In [None]:
# activation functions must be  (1) continuous and (2) monotonic (never changing direction)
# for ex a parabala (y = x * x) would be bad b/c multiple values of x return the same y 
# so there would be multiple "correct" answers for weights. this is bad.

In [None]:
# should also be (3) non-linear i.e they squiggle or turn (like relu)

In [None]:
# if function was linear, it would just scale weighted averages coming in - this linear activation
# doesn't allow one weight to affect how correlated the neuron is to the other weights. we need
# selective correlation - given a neuron with an activation function we want one incoming signal to be 
# able to increase or decrease how correlated the neuron is to all the other incoming signals. all
# curved lines do this (to varying degrees)

In [None]:
# (4) activation function and its derivative should be efficiently computable since we'll be calling
# the function a ton

In [None]:
# standard hidden layer activation functions
#    sigmoid - let's you interpret the output of any individual neuron as a probability ((0, 1) output)
#    tanh (better than sigmoid for hidden layers) - basically a sigmoid except it's between ((-1, 1) output)
#        this means it can also throw in some negative correlation. not as useful for output layers unless
#        our output should be in the range (-1, 1)

In [None]:
# standard output layer activation functions
# main focus is ensuring the output nonlinearity can predict the right answers. signmoid or tanh obvi wouldn't
# be appropriate for something like temperature

#    raw values (no activation function) - appropriate if we want to train a NN to transform 1 matrix into another
#        where output is something other than a probability (like avg temperature in Colorado or something)
#    sigmoid
#    softmax (most common) - the more likely it's one label, the less likely it's any of the other labels
#        like for MNIST digit classifier - le'ts say we're looking at a 9
#        labels   0   1   2   3   4   5   6   7   8   9
#        raw      0   0   0   0   0   0   0   0   0   0
#        sigmoid .5  .5  .5  .5  .5  .5  .5  .5  .5  .99 (eww)
#        softmax  0   0   0   0   0   0   0   0   0   1  (always sums to 1)

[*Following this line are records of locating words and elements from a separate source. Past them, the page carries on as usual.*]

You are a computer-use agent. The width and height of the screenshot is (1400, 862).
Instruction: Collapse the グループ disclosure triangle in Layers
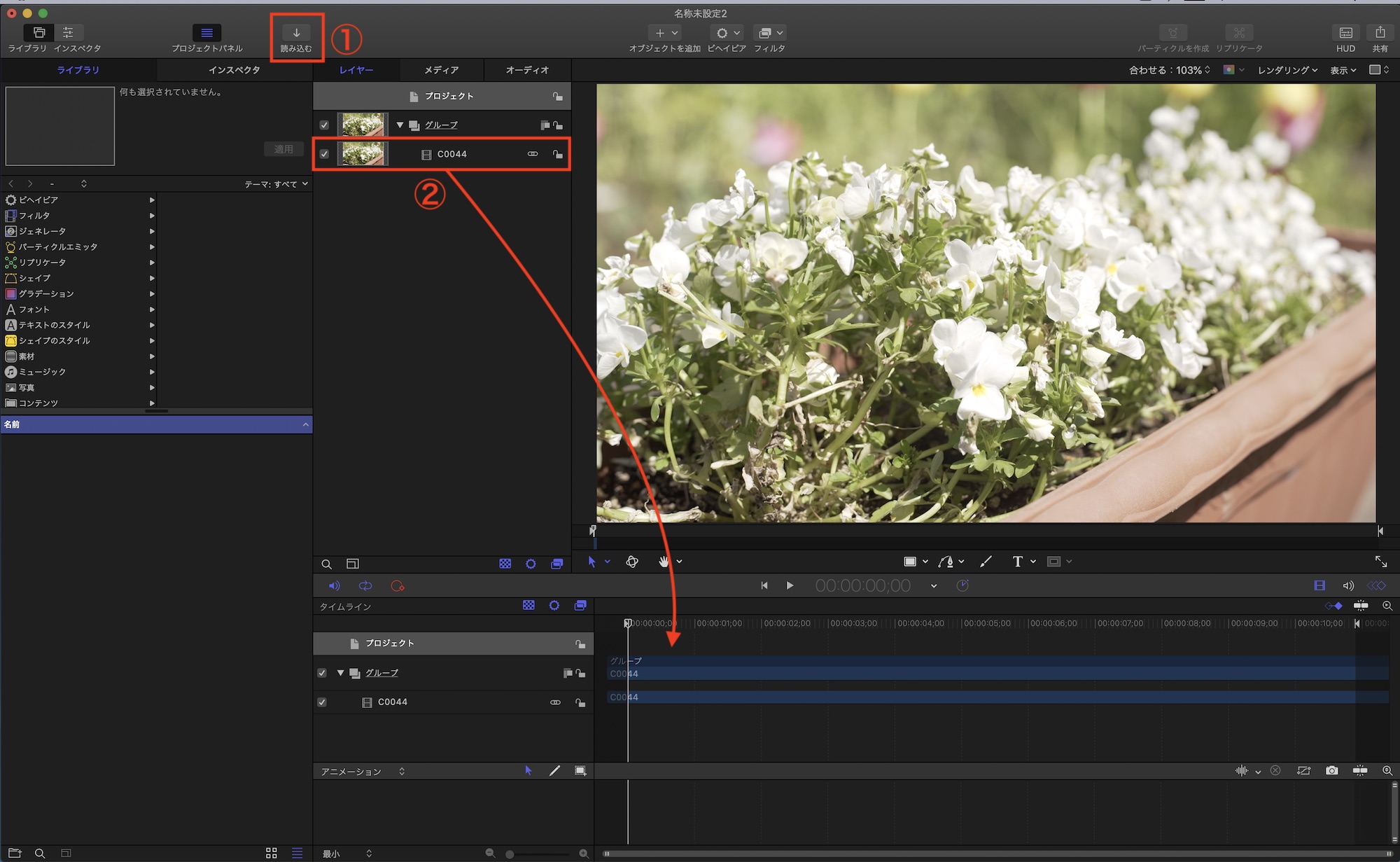click(x=400, y=125)
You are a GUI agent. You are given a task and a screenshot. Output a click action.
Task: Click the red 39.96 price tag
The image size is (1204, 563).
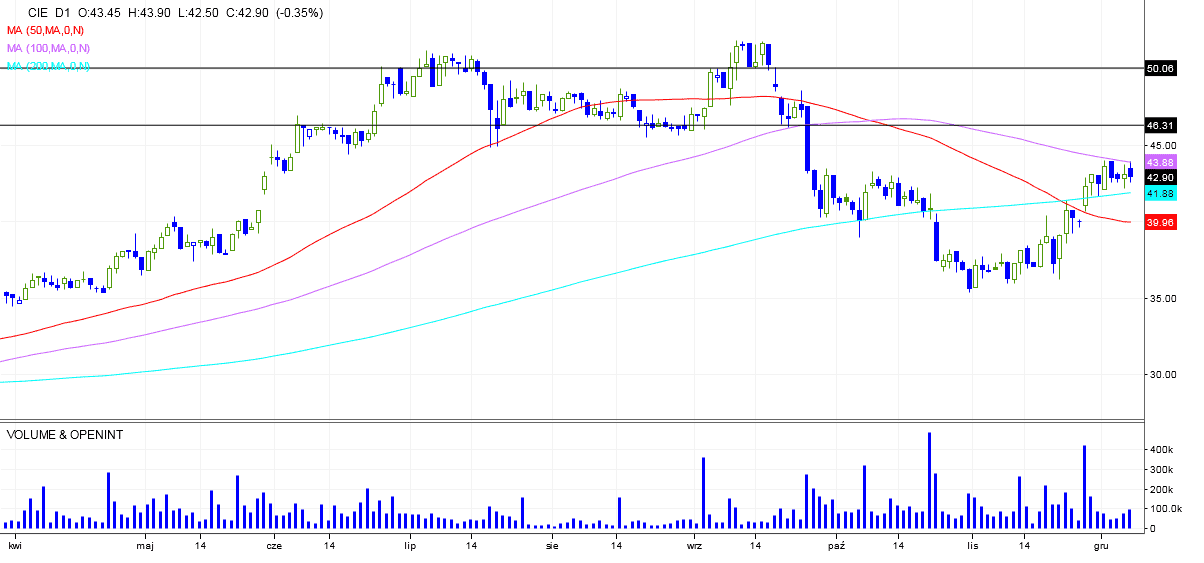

#        even though it looks sigmoid predicts nearly perfectly, it will backprop a ton of error b/c for sigmoid
#        to reach 0 error, it doesn't just have to predict the highest positive number for the true output, it
#        has to predict 0 everywhere else. where softmax asks "which digit seems like the best fit for this input"
#        sigmoid says "it's only digit 9 and doesn't have anything in common with the other MNIST digits"

#        we want output that won't penalize labels that are similar, instead we want it to pay attention to all
#        the info that can be indicative of any potential input.

In [None]:
# activation in forward prop pretty straight forward (just pass the layer_0 * weights_0_1 into the activation function)
# backprop activation more nuanced. to generate layer_1 delta, we have to multiply the backpropagated delta from
# layer 2 (layer_2_delta.dot(weights_1_2.T)) by the slope (derivative) at the point predicited in forward prop.
# for pos numbers delta slope will be 1 and neg numbers will be 0 for relu

# what about for other activation functions? for sigmoid, slope get's steeper for values approaching 0 from either direction
# and slope approaches 0 as we move towards higher pos and lower neg values, so delta will matter much more for values
# closer to 0 and values further from 0 get multipled by a slope of closer to 0 so delta closer to 0. this also
# creates a notion of stickiness - weights that have previously been updated a lot in one direction confidently 
# these nonlinearities help make it harder for occasional erroneous training examples to corrupt intelligence
# that has been reinforced many times.


In [None]:
# converting output to slope (derivative)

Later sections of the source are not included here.